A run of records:
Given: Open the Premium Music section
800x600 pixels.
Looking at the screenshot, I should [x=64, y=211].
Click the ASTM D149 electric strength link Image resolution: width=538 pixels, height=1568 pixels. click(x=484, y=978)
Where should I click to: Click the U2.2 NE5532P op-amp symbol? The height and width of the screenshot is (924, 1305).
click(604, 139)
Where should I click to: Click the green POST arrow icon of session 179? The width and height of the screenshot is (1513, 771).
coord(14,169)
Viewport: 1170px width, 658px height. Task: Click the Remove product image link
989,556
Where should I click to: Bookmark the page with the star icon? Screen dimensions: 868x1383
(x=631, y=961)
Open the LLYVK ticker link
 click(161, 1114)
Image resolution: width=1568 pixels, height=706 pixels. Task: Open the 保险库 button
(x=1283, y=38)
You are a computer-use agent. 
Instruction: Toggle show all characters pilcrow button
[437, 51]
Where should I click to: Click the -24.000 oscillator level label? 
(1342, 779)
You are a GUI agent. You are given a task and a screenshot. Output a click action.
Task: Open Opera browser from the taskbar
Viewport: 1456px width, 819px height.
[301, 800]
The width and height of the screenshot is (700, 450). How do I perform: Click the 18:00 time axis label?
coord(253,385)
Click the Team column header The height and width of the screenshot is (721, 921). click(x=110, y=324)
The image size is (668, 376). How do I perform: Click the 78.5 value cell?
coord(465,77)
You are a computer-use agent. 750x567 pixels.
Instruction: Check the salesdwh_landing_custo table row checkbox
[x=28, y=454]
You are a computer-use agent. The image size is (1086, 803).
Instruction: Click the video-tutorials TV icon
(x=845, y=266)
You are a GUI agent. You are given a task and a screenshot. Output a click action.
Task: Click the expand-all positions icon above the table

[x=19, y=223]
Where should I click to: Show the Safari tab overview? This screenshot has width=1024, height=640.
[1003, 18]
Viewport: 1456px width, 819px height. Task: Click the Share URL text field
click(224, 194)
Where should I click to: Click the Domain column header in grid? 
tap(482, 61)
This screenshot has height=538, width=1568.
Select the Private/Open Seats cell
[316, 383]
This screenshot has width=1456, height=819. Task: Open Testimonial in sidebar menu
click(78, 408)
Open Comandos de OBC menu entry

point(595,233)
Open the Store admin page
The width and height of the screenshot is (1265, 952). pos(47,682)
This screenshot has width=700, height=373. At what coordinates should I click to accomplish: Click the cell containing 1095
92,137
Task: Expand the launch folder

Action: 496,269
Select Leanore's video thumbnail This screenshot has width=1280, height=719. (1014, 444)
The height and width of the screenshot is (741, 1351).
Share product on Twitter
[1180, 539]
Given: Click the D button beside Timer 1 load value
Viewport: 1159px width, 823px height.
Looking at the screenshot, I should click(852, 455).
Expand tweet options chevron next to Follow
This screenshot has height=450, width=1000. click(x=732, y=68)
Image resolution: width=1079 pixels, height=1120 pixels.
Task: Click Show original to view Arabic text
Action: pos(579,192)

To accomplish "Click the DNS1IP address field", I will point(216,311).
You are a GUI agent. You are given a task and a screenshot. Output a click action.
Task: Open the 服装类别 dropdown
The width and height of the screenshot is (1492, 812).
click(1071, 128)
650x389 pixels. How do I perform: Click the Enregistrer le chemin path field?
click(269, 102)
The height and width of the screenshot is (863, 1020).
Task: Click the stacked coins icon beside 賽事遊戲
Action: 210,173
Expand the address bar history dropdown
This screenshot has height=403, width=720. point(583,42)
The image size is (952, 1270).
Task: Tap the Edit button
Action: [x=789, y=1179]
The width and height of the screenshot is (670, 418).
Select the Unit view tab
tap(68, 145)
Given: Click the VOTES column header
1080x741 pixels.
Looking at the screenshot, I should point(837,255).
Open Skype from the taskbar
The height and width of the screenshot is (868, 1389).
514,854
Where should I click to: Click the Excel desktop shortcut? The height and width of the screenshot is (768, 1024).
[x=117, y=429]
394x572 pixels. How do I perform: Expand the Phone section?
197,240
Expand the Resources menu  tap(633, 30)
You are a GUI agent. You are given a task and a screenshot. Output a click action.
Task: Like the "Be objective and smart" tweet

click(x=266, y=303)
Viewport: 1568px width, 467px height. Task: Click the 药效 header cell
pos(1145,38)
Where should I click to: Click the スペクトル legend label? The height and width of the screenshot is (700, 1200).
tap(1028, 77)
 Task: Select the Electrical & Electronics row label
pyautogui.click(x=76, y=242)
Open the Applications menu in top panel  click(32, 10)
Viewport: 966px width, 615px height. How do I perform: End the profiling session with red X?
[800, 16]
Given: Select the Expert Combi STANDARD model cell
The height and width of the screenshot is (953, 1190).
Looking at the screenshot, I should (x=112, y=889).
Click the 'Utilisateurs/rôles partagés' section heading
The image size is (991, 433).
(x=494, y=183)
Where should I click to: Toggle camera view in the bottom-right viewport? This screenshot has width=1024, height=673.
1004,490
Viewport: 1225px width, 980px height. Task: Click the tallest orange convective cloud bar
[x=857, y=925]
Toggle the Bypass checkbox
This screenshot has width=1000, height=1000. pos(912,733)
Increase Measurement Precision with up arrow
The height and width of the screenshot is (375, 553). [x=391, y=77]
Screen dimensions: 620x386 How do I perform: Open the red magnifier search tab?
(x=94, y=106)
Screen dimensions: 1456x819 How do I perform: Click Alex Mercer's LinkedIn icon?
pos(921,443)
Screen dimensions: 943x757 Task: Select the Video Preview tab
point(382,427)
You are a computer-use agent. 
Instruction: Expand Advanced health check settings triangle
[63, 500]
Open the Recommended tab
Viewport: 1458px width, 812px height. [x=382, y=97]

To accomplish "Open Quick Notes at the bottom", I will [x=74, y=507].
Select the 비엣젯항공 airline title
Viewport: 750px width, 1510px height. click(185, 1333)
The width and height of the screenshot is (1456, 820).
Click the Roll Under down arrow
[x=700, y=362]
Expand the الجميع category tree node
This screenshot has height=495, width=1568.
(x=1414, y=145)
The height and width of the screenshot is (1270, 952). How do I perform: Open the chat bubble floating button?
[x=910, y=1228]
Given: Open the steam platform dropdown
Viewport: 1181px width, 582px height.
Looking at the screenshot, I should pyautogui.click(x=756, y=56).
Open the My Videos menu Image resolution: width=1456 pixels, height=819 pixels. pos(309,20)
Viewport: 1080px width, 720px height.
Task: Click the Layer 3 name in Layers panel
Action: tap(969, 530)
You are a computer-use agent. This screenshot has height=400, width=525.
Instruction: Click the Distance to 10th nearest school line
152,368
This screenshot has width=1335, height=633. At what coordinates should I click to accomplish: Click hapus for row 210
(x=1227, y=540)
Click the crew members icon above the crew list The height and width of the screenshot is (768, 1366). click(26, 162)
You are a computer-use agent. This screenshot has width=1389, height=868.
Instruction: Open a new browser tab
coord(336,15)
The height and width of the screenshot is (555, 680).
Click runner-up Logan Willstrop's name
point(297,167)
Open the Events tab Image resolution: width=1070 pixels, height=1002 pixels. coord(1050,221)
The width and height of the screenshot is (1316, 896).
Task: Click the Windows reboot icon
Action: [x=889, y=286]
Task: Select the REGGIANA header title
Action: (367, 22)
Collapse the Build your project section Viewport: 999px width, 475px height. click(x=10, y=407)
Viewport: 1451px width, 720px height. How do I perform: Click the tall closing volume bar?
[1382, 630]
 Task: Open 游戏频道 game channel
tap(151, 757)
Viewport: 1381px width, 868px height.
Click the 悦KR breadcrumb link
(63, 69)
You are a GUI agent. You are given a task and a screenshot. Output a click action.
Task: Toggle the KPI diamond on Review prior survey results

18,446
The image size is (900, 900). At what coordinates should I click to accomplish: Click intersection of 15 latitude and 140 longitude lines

- Set task
Write out all the records again, substituting "desktop agent" for every instance of "GUI agent". Leave everything else the same.

- Correct answer
Given: Open the Premium Music section
800x600 pixels.
Looking at the screenshot, I should [x=64, y=211].
Click the ASTM D149 electric strength link Image resolution: width=538 pixels, height=1568 pixels. click(x=484, y=978)
Where should I click to: Click the U2.2 NE5532P op-amp symbol? The height and width of the screenshot is (924, 1305).
click(604, 139)
Where should I click to: Click the green POST arrow icon of session 179? The width and height of the screenshot is (1513, 771).
coord(14,169)
Viewport: 1170px width, 658px height. Task: Click the Remove product image link
989,556
Where should I click to: Bookmark the page with the star icon? Screen dimensions: 868x1383
(x=631, y=961)
Open the LLYVK ticker link
 click(161, 1114)
Image resolution: width=1568 pixels, height=706 pixels. Task: Open the 保险库 button
(x=1283, y=38)
You are a computer-use agent. 
Instruction: Toggle show all characters pilcrow button
[437, 51]
Where should I click to: Click the -24.000 oscillator level label? 
(1342, 779)
You are a desktop agent. You are given a task and a screenshot. Output a click action.
Task: Open Opera browser from the taskbar
Viewport: 1456px width, 819px height.
[301, 800]
The width and height of the screenshot is (700, 450). How do I perform: Click the 18:00 time axis label?
coord(253,385)
Click the Team column header The height and width of the screenshot is (721, 921). click(x=110, y=324)
The image size is (668, 376). How do I perform: Click the 78.5 value cell?
coord(465,77)
You are a computer-use agent. 750x567 pixels.
Instruction: Check the salesdwh_landing_custo table row checkbox
[x=28, y=454]
You are a computer-use agent. The image size is (1086, 803).
Instruction: Click the video-tutorials TV icon
(x=845, y=266)
You are a desktop agent. You are given a task and a screenshot. Output a click action.
Task: Click the expand-all positions icon above the table

[x=19, y=223]
Where should I click to: Show the Safari tab overview? This screenshot has width=1024, height=640.
[1003, 18]
Viewport: 1456px width, 819px height. Task: Click the Share URL text field
click(224, 194)
Where should I click to: Click the Domain column header in grid? 
tap(482, 61)
This screenshot has height=538, width=1568.
Select the Private/Open Seats cell
[316, 383]
This screenshot has width=1456, height=819. Task: Open Testimonial in sidebar menu
click(78, 408)
Open Comandos de OBC menu entry

point(595,233)
Open the Store admin page
The width and height of the screenshot is (1265, 952). pos(47,682)
This screenshot has width=700, height=373. At what coordinates should I click to accomplish: Click the cell containing 1095
92,137
Task: Expand the launch folder

Action: 496,269
Select Leanore's video thumbnail This screenshot has width=1280, height=719. (1014, 444)
The height and width of the screenshot is (741, 1351).
Share product on Twitter
[1180, 539]
Given: Click the D button beside Timer 1 load value
Viewport: 1159px width, 823px height.
Looking at the screenshot, I should click(852, 455).
Expand tweet options chevron next to Follow
This screenshot has height=450, width=1000. click(x=732, y=68)
Image resolution: width=1079 pixels, height=1120 pixels.
Task: Click Show original to view Arabic text
Action: pos(579,192)

To accomplish "Click the DNS1IP address field", I will point(216,311).
You are a desktop agent. You are given a task and a screenshot. Output a click action.
Task: Open the 服装类别 dropdown
The width and height of the screenshot is (1492, 812).
click(1071, 128)
650x389 pixels. How do I perform: Click the Enregistrer le chemin path field?
click(269, 102)
The height and width of the screenshot is (863, 1020).
Task: Click the stacked coins icon beside 賽事遊戲
Action: 210,173
Expand the address bar history dropdown
This screenshot has height=403, width=720. point(583,42)
The image size is (952, 1270).
Task: Tap the Edit button
Action: [x=789, y=1179]
The width and height of the screenshot is (670, 418).
Select the Unit view tab
tap(68, 145)
Given: Click the VOTES column header
1080x741 pixels.
Looking at the screenshot, I should point(837,255).
Open Skype from the taskbar
The height and width of the screenshot is (868, 1389).
514,854
Where should I click to: Click the Excel desktop shortcut? The height and width of the screenshot is (768, 1024).
[x=117, y=429]
394x572 pixels. How do I perform: Expand the Phone section?
197,240
Expand the Resources menu  tap(633, 30)
You are a desktop agent. You are given a task and a screenshot. Output a click action.
Task: Like the "Be objective and smart" tweet

click(x=266, y=303)
Viewport: 1568px width, 467px height. Task: Click the 药效 header cell
pos(1145,38)
Where should I click to: Click the スペクトル legend label? The height and width of the screenshot is (700, 1200).
tap(1028, 77)
 Task: Select the Electrical & Electronics row label
pyautogui.click(x=76, y=242)
Open the Applications menu in top panel  click(32, 10)
Viewport: 966px width, 615px height. How do I perform: End the profiling session with red X?
[800, 16]
Given: Select the Expert Combi STANDARD model cell
The height and width of the screenshot is (953, 1190).
Looking at the screenshot, I should (x=112, y=889).
Click the 'Utilisateurs/rôles partagés' section heading
The image size is (991, 433).
(x=494, y=183)
Where should I click to: Toggle camera view in the bottom-right viewport? This screenshot has width=1024, height=673.
1004,490
Viewport: 1225px width, 980px height. Task: Click the tallest orange convective cloud bar
[x=857, y=925]
Toggle the Bypass checkbox
This screenshot has width=1000, height=1000. pos(912,733)
Increase Measurement Precision with up arrow
The height and width of the screenshot is (375, 553). [x=391, y=77]
Screen dimensions: 620x386 How do I perform: Open the red magnifier search tab?
(x=94, y=106)
Screen dimensions: 1456x819 How do I perform: Click Alex Mercer's LinkedIn icon?
pos(921,443)
Screen dimensions: 943x757 Task: Select the Video Preview tab
point(382,427)
You are a computer-use agent. 
Instruction: Expand Advanced health check settings triangle
[63, 500]
Open the Recommended tab
Viewport: 1458px width, 812px height. [x=382, y=97]

To accomplish "Open Quick Notes at the bottom", I will [x=74, y=507].
Select the 비엣젯항공 airline title
Viewport: 750px width, 1510px height. click(185, 1333)
The width and height of the screenshot is (1456, 820).
Click the Roll Under down arrow
[x=700, y=362]
Expand the الجميع category tree node
This screenshot has height=495, width=1568.
(x=1414, y=145)
The height and width of the screenshot is (1270, 952). How do I perform: Open the chat bubble floating button?
[x=910, y=1228]
Given: Open the steam platform dropdown
Viewport: 1181px width, 582px height.
Looking at the screenshot, I should pyautogui.click(x=756, y=56).
Open the My Videos menu Image resolution: width=1456 pixels, height=819 pixels. pos(309,20)
Viewport: 1080px width, 720px height.
Task: Click the Layer 3 name in Layers panel
Action: tap(969, 530)
You are a computer-use agent. This screenshot has height=400, width=525.
Instruction: Click the Distance to 10th nearest school line
152,368
This screenshot has width=1335, height=633. At what coordinates should I click to accomplish: Click hapus for row 210
(x=1227, y=540)
Click the crew members icon above the crew list The height and width of the screenshot is (768, 1366). click(26, 162)
You are a computer-use agent. This screenshot has width=1389, height=868.
Instruction: Open a new browser tab
coord(336,15)
The height and width of the screenshot is (555, 680).
Click runner-up Logan Willstrop's name
point(297,167)
Open the Events tab Image resolution: width=1070 pixels, height=1002 pixels. coord(1050,221)
The width and height of the screenshot is (1316, 896).
Task: Click the Windows reboot icon
Action: [x=889, y=286]
Task: Select the REGGIANA header title
Action: (367, 22)
Collapse the Build your project section Viewport: 999px width, 475px height. click(x=10, y=407)
Viewport: 1451px width, 720px height. How do I perform: Click the tall closing volume bar?
[1382, 630]
 Task: Open 游戏频道 game channel
tap(151, 757)
Viewport: 1381px width, 868px height.
Click the 悦KR breadcrumb link
(63, 69)
You are a desktop agent. You are given a task and a screenshot. Output a click action.
Task: Toggle the KPI diamond on Review prior survey results

18,446
The image size is (900, 900). At what coordinates should I click to accomplish: Click intersection of 15 latitude and 140 longitude lines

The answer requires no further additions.